═════ Extracted entries
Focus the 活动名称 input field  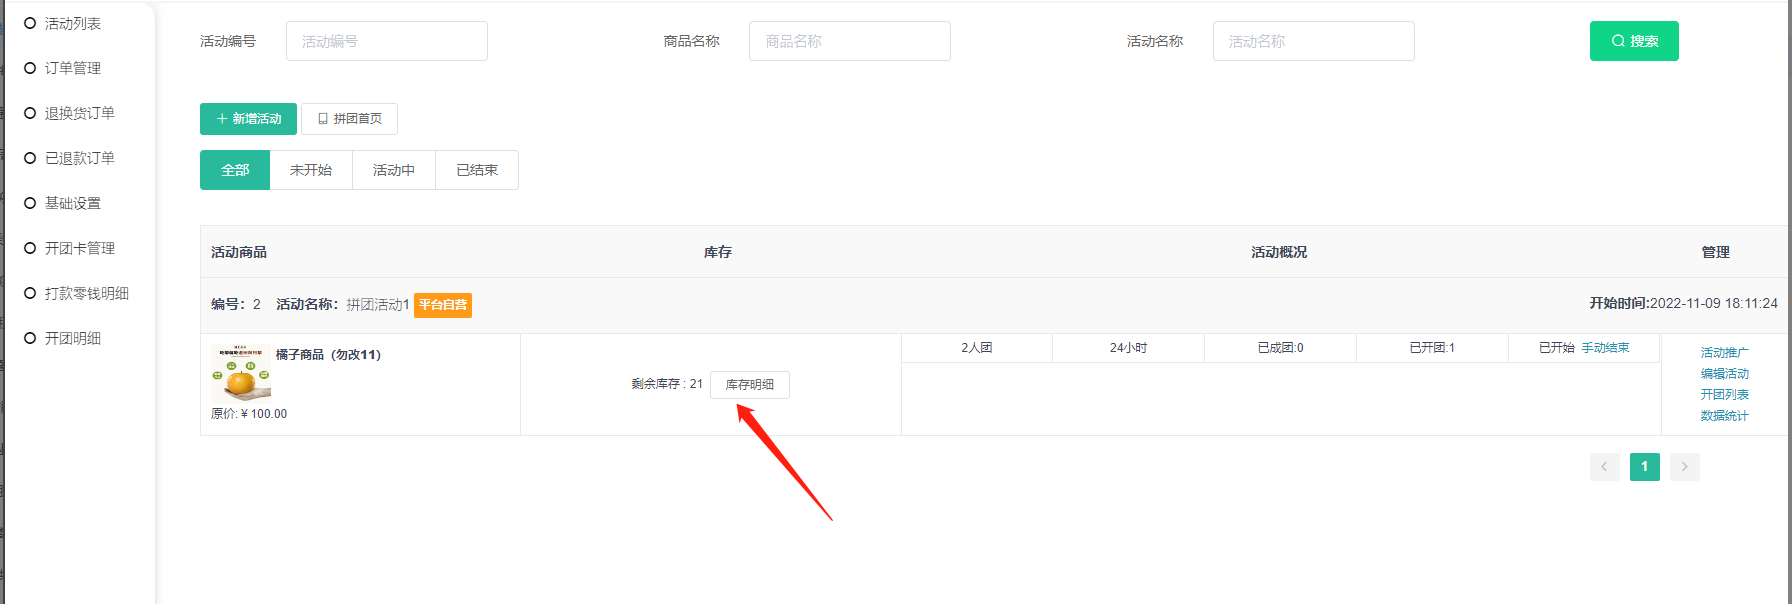point(1313,41)
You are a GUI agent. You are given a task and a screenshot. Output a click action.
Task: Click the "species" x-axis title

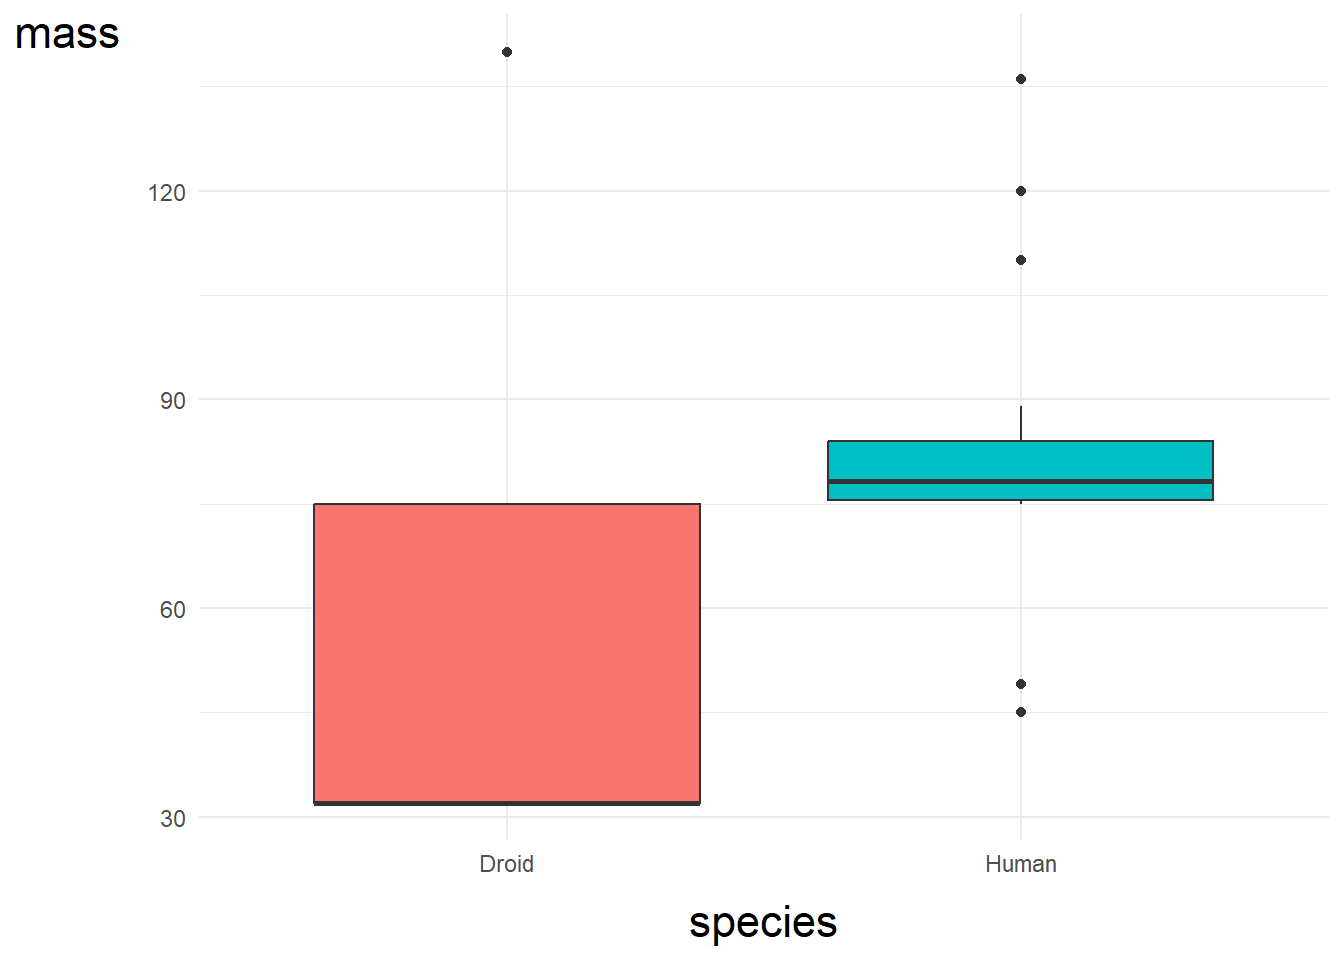click(x=763, y=922)
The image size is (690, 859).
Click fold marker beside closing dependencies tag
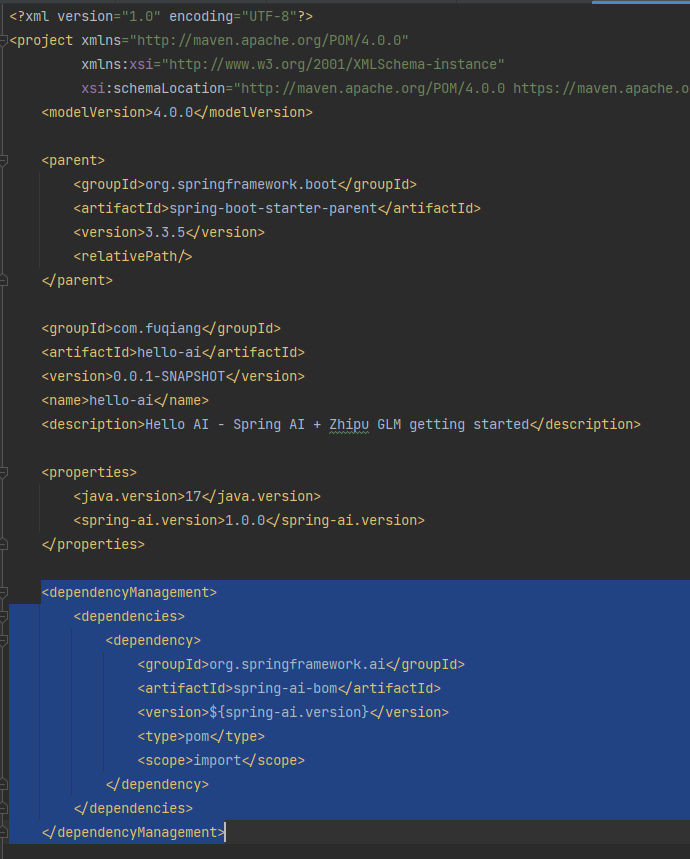point(3,809)
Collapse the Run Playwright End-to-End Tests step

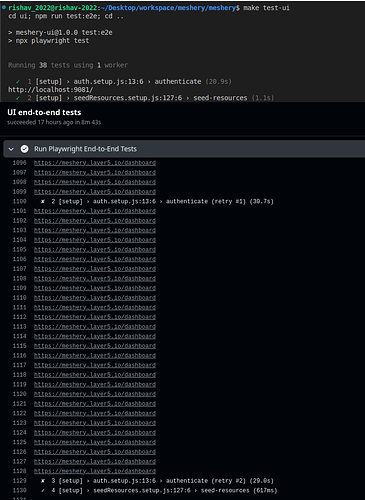coord(11,149)
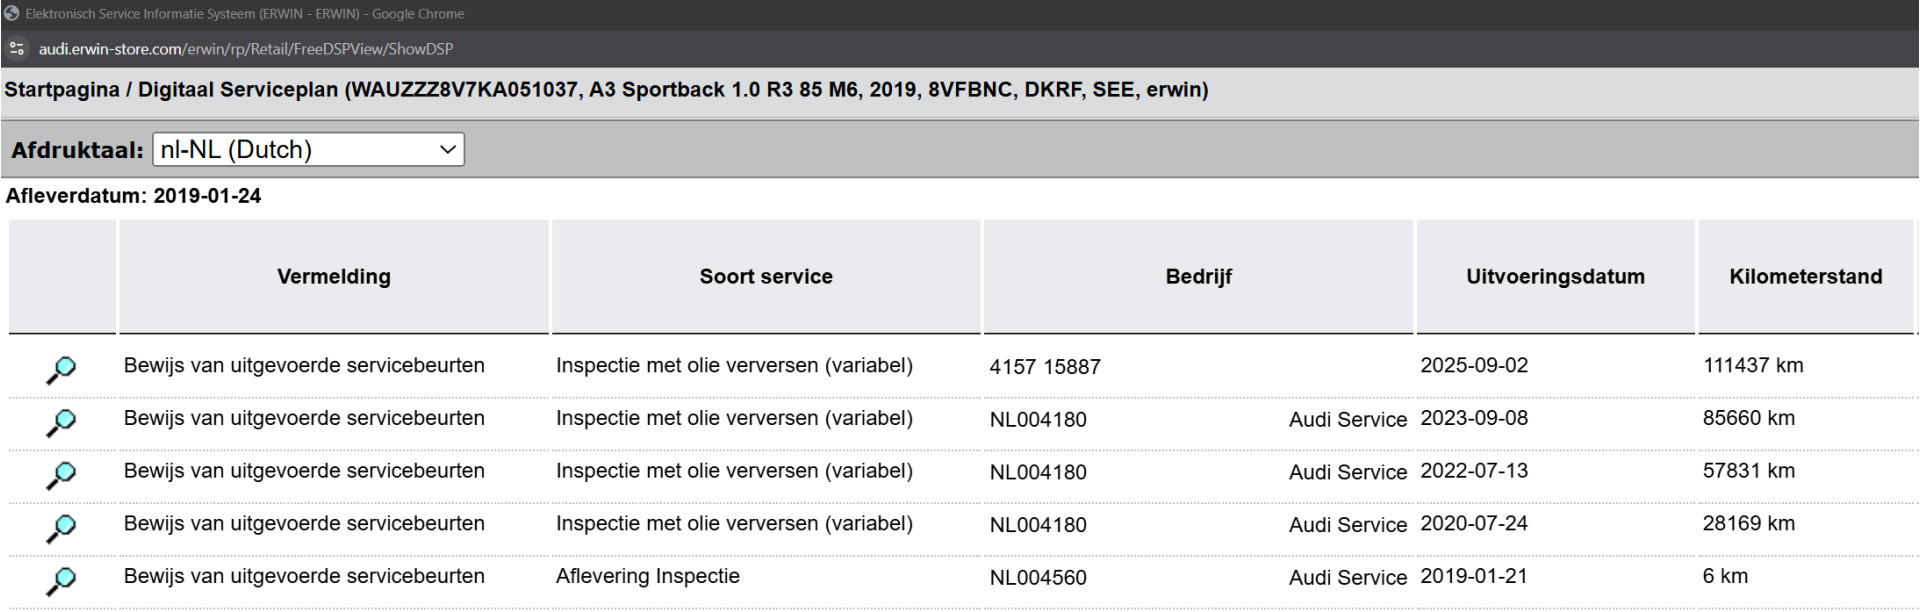Click the Vermelding column header

(334, 277)
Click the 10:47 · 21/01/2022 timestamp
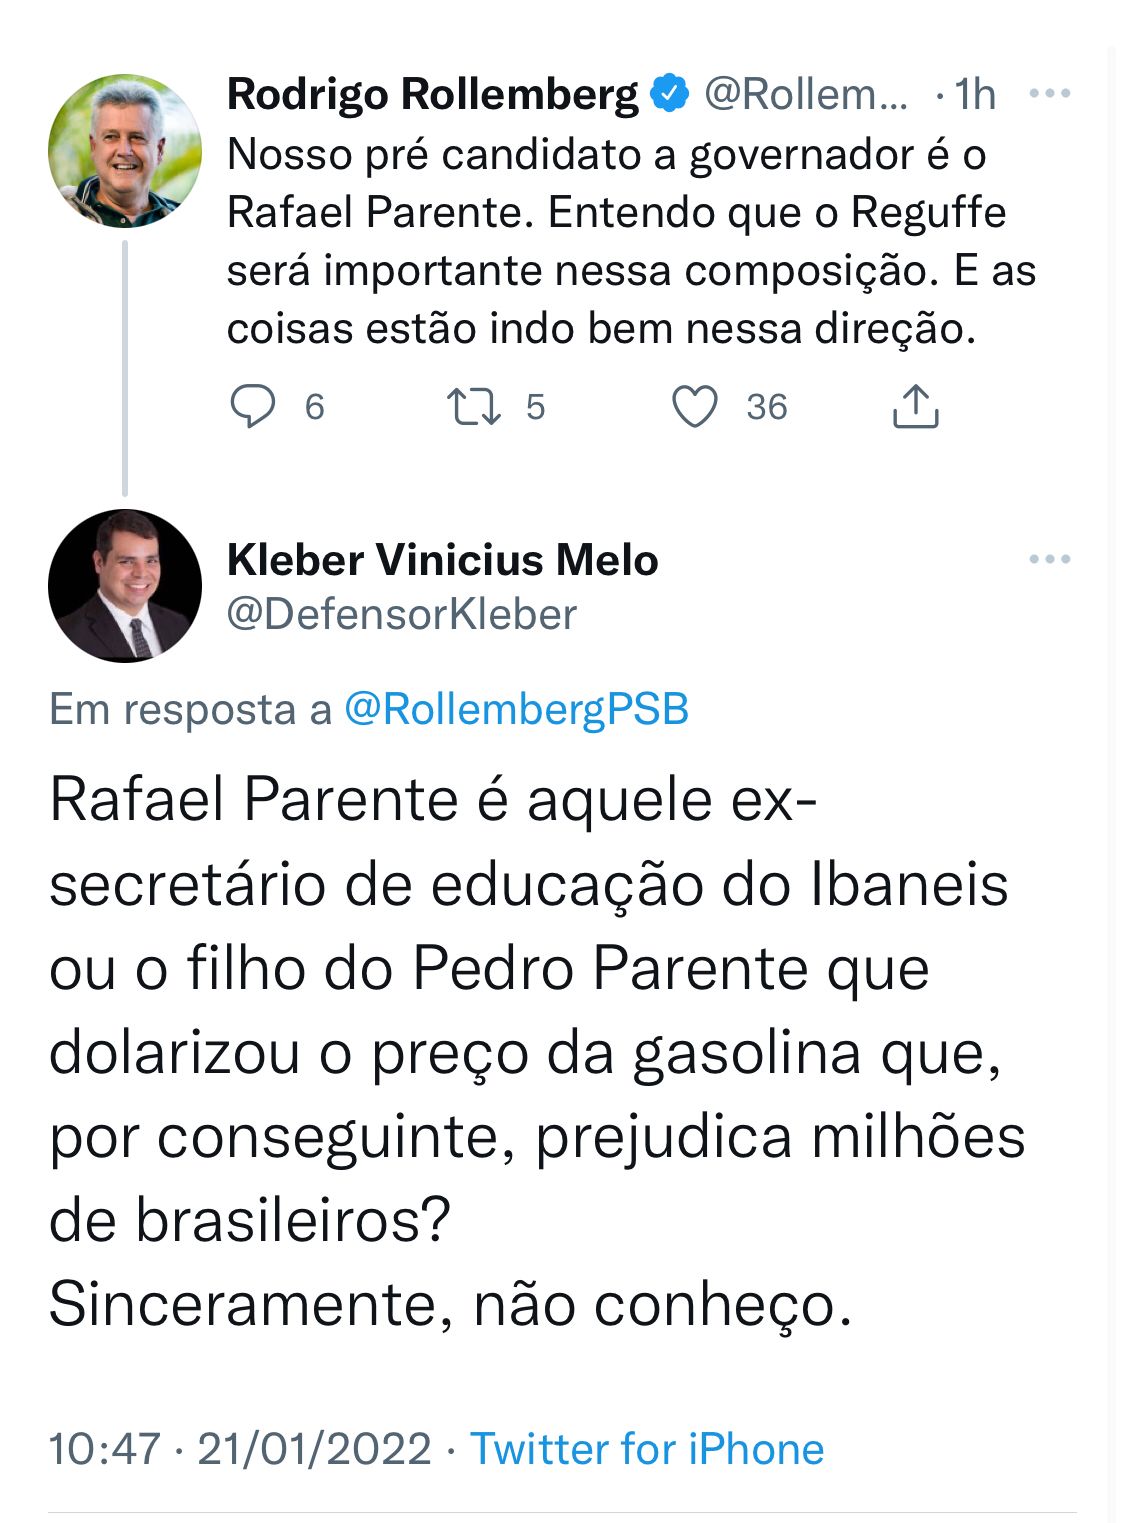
══════════
* What the task asks: All that belongs in the answer is the exact run of lines from the line containing "The image size is (690, 859)." to the end of the listing above, pictures removed.

* Result of the exercise:
The image size is (690, 859).
Click fold marker beside closing dependencies tag
point(3,809)
Collapse the Run Playwright End-to-End Tests step

coord(11,149)
Click the Vermelding column header

(334, 277)
Click the 10:47 · 21/01/2022 timestamp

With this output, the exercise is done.